The U.S. Federal Trade Commission in December released a report on consumer privacy that called for a "do-not-track" mechanism by which Internet users could opt out of having their browsing activities monitored.

The call provoked sensational response, with online privacy advocates and some politicians singing support and online advertising industry officials warning that such a mechanism could bring the Internet as we know it to its knees.

"The Internet has quickly transformed our daily activities, giving us access to anything and everything with a click. And just as quickly, it could go away," Michael Zaneis of the Interactive Advertising Bureau wrote in U.S. News & World Report.

The FTC eschewed the idea of creating such a mechanism itself; rather, it suggested that a persistent setting at the browser level might be the solution.

"The commission...wisely left the door open to either legislative or self-regulatory solutions," Jules Polonetsky, CIPP, co-chair of the Future of Privacy Forum, told the IAPP Daily Dashboard on the day of the report's release.

Since then, both legislative and self-regulatory solutions have emerged.

Mozilla, Google and Microsoft have debuted or intend to debut do-not-track features for their respective browsers, and the Interactive Advertising Bureau (IAB) has moved to require members to sign a new code of conduct that requires compliance with the industry's self-regulatory principles for online behavioral advertising. The IAB is giving members six months to comply with the principles or face possible sanctions.

"We need to prove we're serious about self-regulation," the IAB's director of public policy told ADWEEK.

Whether these moves will be enough to satisfy the FTC remains to be seen.

On Capitol Hill, Rep. Jackie Speier (D-CA) last month introduced the Do Not Track Me Online Act of 2011, a bill that would let consumers opt out of having their online activities tracked through the creation of a system like the one called for in the FTC report. And Rep. Edward Markey (D-MA) has signaled his intent to drop a comprehensive children's privacy bill that will include a do-not-track requirement.

In an article on paidContent.org, Joe Mullin suggests that do-not-track legislation could pass in 2011 because of its nonpartisan nature and low costs. Mullin cites Clinton Administration privacy chief and law professor Peter Swire, CIPP, who said at a recent UC Berkeley event that "Congress is going to be looking for bills that have a specific attribute--bills that don't cost money out of the federal budget."

Passage or no passage, the scrutiny over "do not track" will most assuredly continue.

The Senate Commerce Committee will hold a hearing about online privacy on March 16. In addition, the World Wide Web Consortium (W3C) is also planning a workshop to assess the potential for adding "a Do Not Track User Preference to the client-side part of Web applications by augmenting the broadly discussed idea of a 'do not track' HTTP header with a DOM property." And the FTC will continue to review the hundreds of comments submitted during the public comment period on its report.

Meanwhile, targeted ads are coming to television. Let the debate begin.
# # # # #
▸ REQUEST 1
Transcribe every line of the listing exactly as it appears.
The article and the listing have no connection to each other.

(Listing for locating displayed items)
# # # # #
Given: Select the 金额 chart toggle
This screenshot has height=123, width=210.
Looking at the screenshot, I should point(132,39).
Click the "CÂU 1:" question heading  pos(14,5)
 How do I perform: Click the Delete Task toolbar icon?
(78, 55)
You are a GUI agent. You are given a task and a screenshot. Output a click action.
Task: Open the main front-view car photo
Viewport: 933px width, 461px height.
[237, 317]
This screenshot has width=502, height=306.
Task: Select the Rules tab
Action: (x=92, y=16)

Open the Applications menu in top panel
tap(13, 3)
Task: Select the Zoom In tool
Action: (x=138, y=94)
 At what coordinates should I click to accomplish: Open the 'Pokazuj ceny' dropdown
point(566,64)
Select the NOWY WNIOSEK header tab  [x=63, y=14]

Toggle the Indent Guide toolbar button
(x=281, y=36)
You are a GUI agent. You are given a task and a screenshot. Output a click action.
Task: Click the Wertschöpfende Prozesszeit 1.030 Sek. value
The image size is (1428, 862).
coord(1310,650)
# # # # #
▸ REQUEST 2
Please reproduce the do-not-track article word for word from "Since then, both" to "face possible sanctions.".

▸ SOLUTION 1
Given: Select the 金额 chart toggle
This screenshot has height=123, width=210.
Looking at the screenshot, I should point(132,39).
Click the "CÂU 1:" question heading  pos(14,5)
 How do I perform: Click the Delete Task toolbar icon?
(78, 55)
You are a GUI agent. You are given a task and a screenshot. Output a click action.
Task: Open the main front-view car photo
Viewport: 933px width, 461px height.
[237, 317]
This screenshot has width=502, height=306.
Task: Select the Rules tab
Action: (x=92, y=16)

Open the Applications menu in top panel
tap(13, 3)
Task: Select the Zoom In tool
Action: (x=138, y=94)
 At what coordinates should I click to accomplish: Open the 'Pokazuj ceny' dropdown
point(566,64)
Select the NOWY WNIOSEK header tab  [x=63, y=14]

Toggle the Indent Guide toolbar button
(x=281, y=36)
You are a GUI agent. You are given a task and a screenshot. Output a click action.
Task: Click the Wertschöpfende Prozesszeit 1.030 Sek. value
The image size is (1428, 862).
coord(1310,650)

▸ SOLUTION 2
Since then, both legislative and self-regulatory solutions have emerged.

Mozilla, Google and Microsoft have debuted or intend to debut do-not-track features for their respective browsers, and the Interactive Advertising Bureau (IAB) has moved to require members to sign a new code of conduct that requires compliance with the industry's self-regulatory principles for online behavioral advertising. The IAB is giving members six months to comply with the principles or face possible sanctions.